Люлька медленно двинулась вниз, как будто кукурузная голова со жвачкой почувствовал заключительные нотки в словах Голубоглазого. Ни один из пятерых, сидевших в люльке, не решился взглянуть на пейзаж той запуганной, развернутой спиной к морю Барселоны, в которой рождалось столько трагедий, в которой наших товарищей сажали за решетку, а предатель все еще свободно дышал. Не спеша Голубоглазый занял последние секунды пути словами: либо Солнцепек, либо Бык, либо Севилец. Один из трех. Без всякого сомнения. Кого первым выпустят из каталажки, тот и ваш.
– Но мы должны быть полностью уверены.
– Об этом не беспокойтесь. Мне нужна чистая работа. Когда придет время, вы получите имя и адрес. – Голубоглазый смотрел куда-то вбок, как будто стыдился того, что говорит. – Все остальное вас не касается. Квартира, которую вы занимаете, пока что в безопасности. – Он слегка замешкался. – После… после операции вы будете расформированы по новым квартирам; я передам вам всю информацию через Перпиньянку.

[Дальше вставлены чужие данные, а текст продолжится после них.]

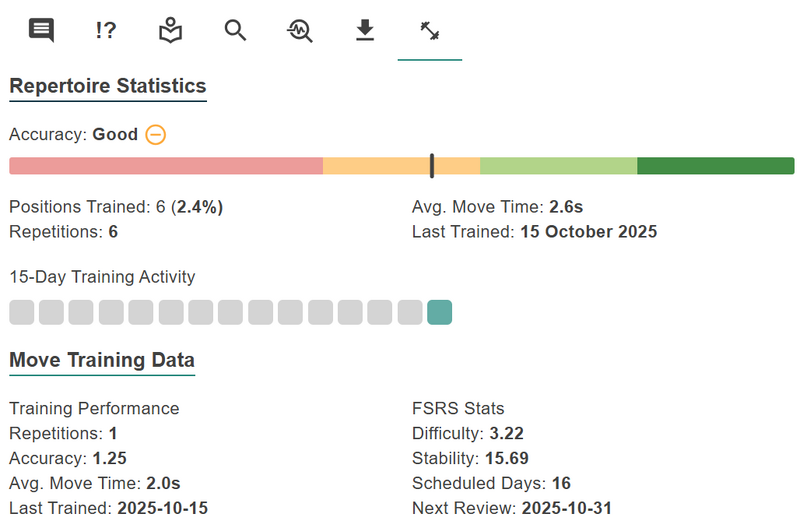The image size is (800, 528).
Task: Click the Move Training Data heading
Action: [x=102, y=360]
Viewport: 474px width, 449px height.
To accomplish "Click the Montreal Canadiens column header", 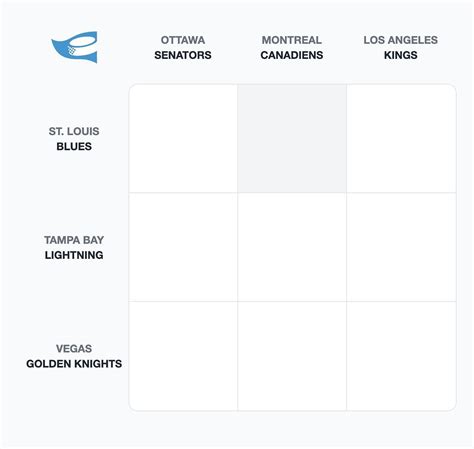I will tap(292, 47).
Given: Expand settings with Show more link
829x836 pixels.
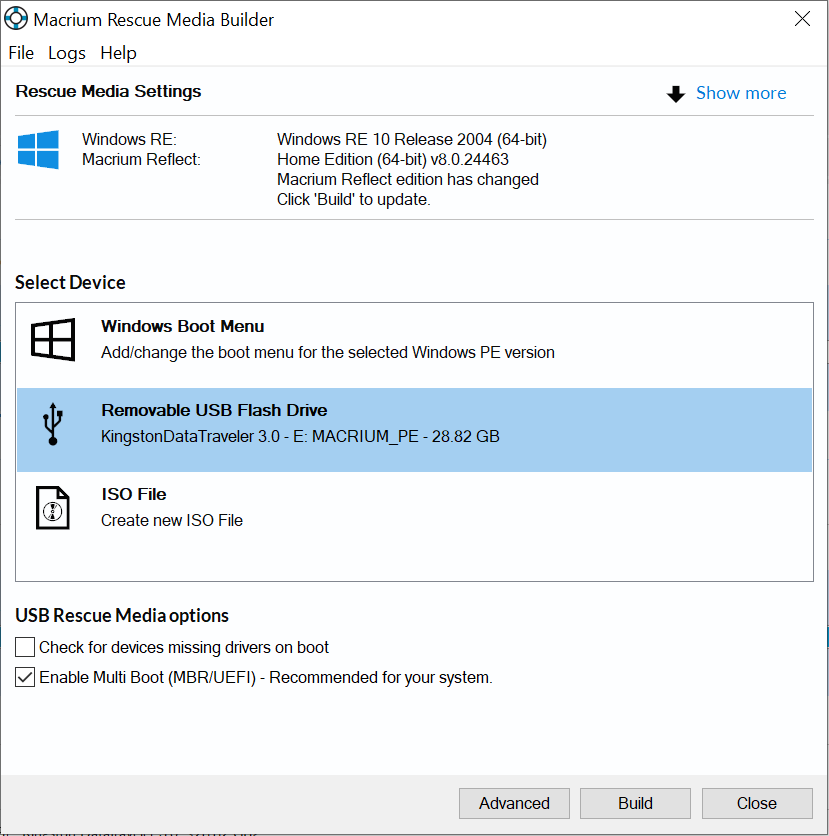Looking at the screenshot, I should coord(740,93).
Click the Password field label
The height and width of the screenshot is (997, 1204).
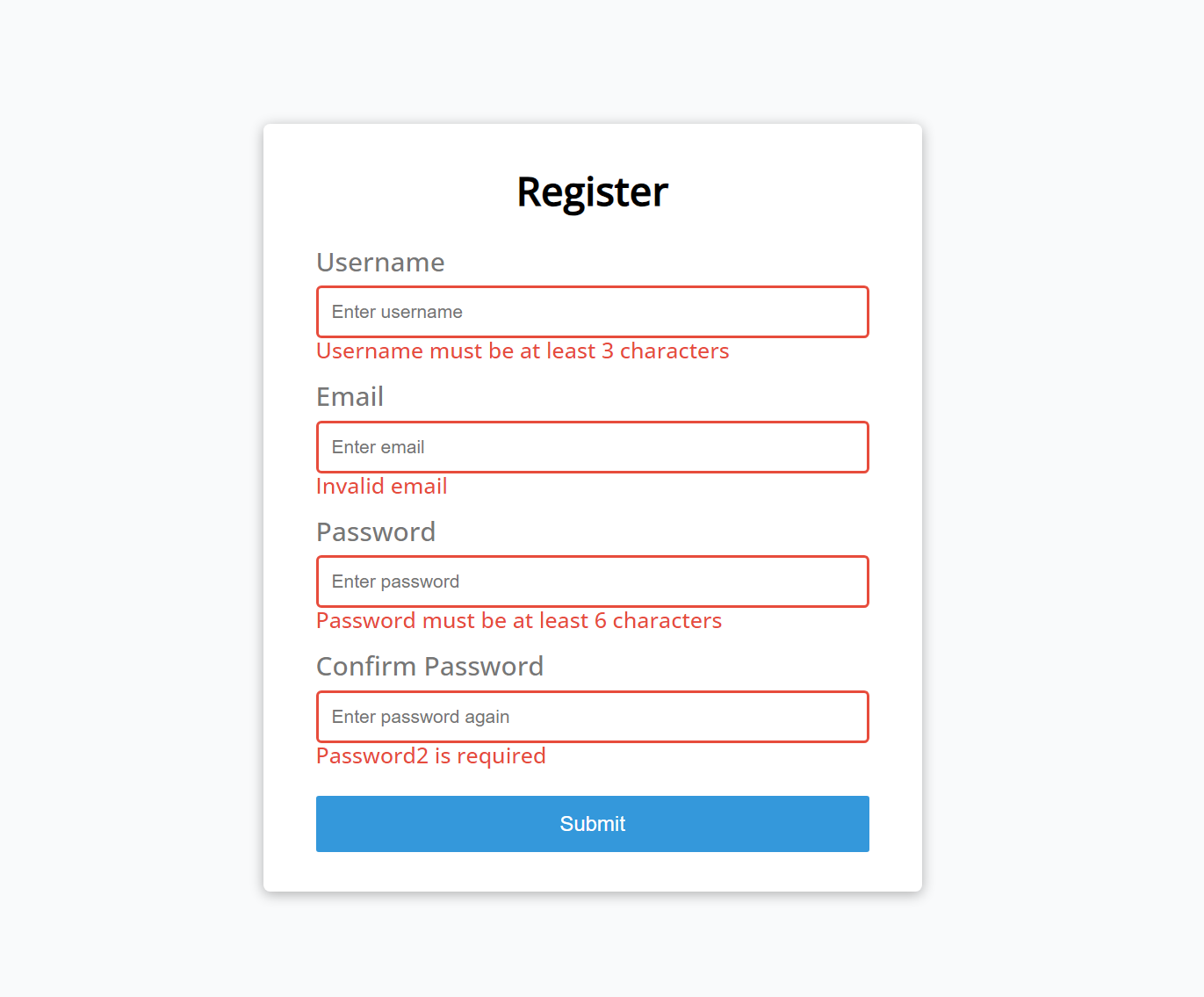coord(376,531)
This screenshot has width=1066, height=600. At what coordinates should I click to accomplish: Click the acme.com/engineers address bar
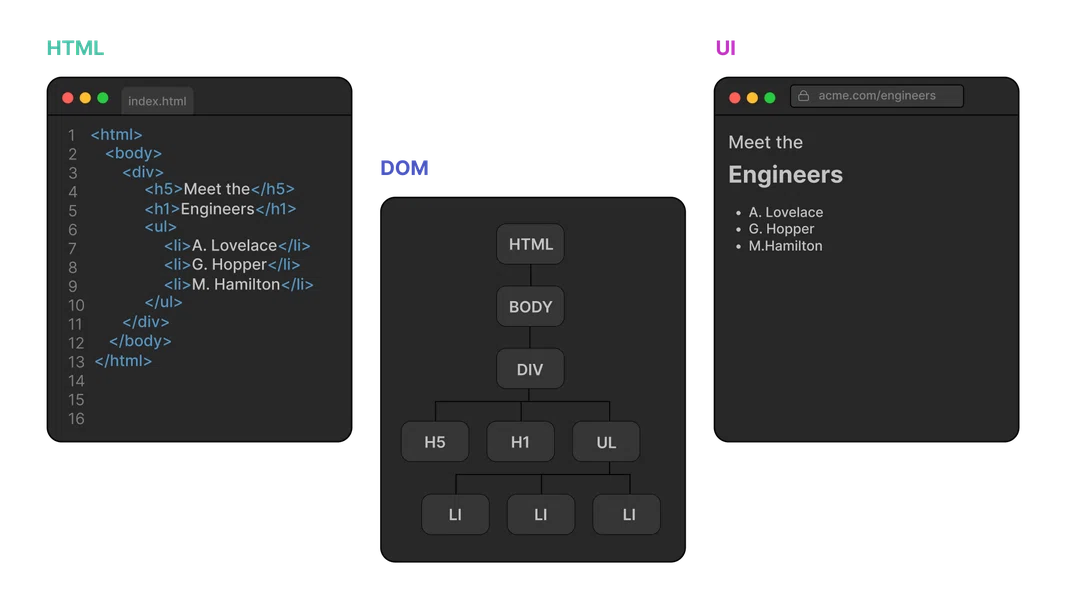[877, 96]
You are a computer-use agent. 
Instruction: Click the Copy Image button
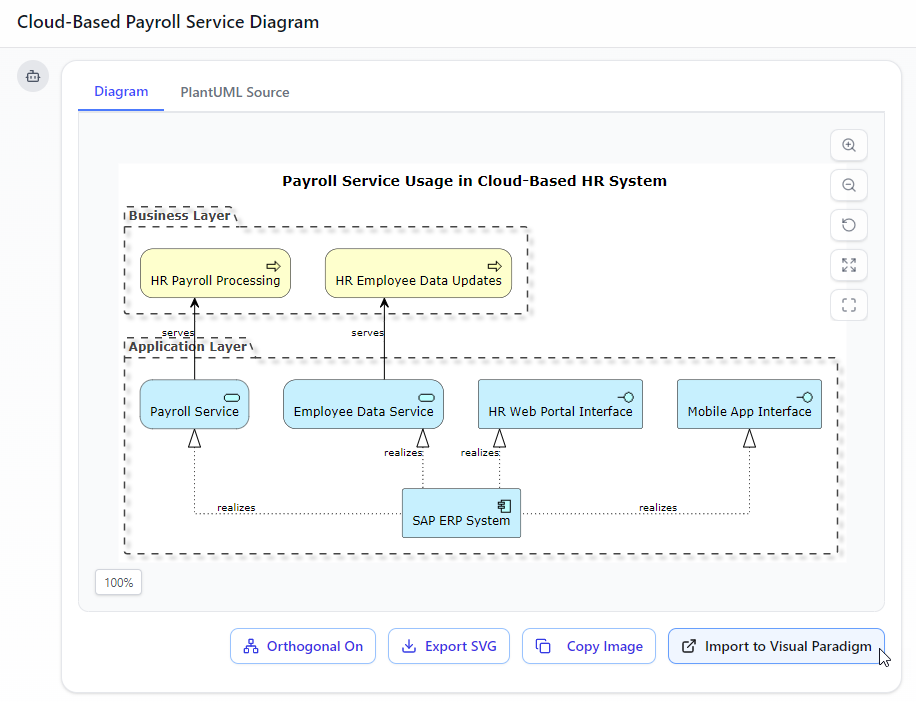(589, 646)
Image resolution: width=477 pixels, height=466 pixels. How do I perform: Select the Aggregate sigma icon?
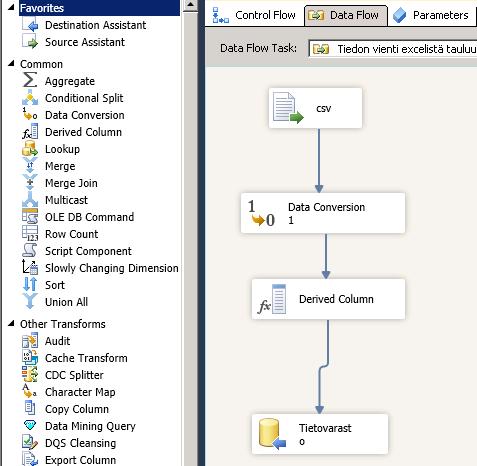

Люлька уже почти коснулась земли, и я почувствовал себя более уверенно.
– Спокойной ночи, ребятки, – сказал Голубоглазый, подводя черту.
Я встал и с улыбкой Хамфри Богарта отряхнул задницу. Парень с кукурузной головой отрывал корешки билетов новых мучеников. Я не заметил печали в его глазах, но мне показалось, что он избегал наших взглядов. Встав на твердую землю, я выдохнул в сторону Голубоглазого:
– Так, значит, нам придется направить суровую критику в затылок товарищу…
Кто-то улыбнулся, но Голубоглазый испепелил меня мрачным взглядом.
– Мне очень тяжело говорить об этих вещах, Микель… потому что они определили всю мою жизнь, и все случилось так, как случилось, потому что я такой, какой есть. Но мне понадобились десятилетия, чтобы я научился принимать себя таким, как есть. Когда мне было семнадцать-восемнадцать или, может быть, чуть побольше, я только плакал. А теперь не то чтобы смеюсь, но говорю об этом с сухими глазами. И к тому же я об этом говорю, Микель, могу тебе рассказать. Мне кажется, что впервые я об этом догадался, когда мне был двадцать один год. Твой отец, в смысле женщин, был парнем очень… как бы тебе сказать?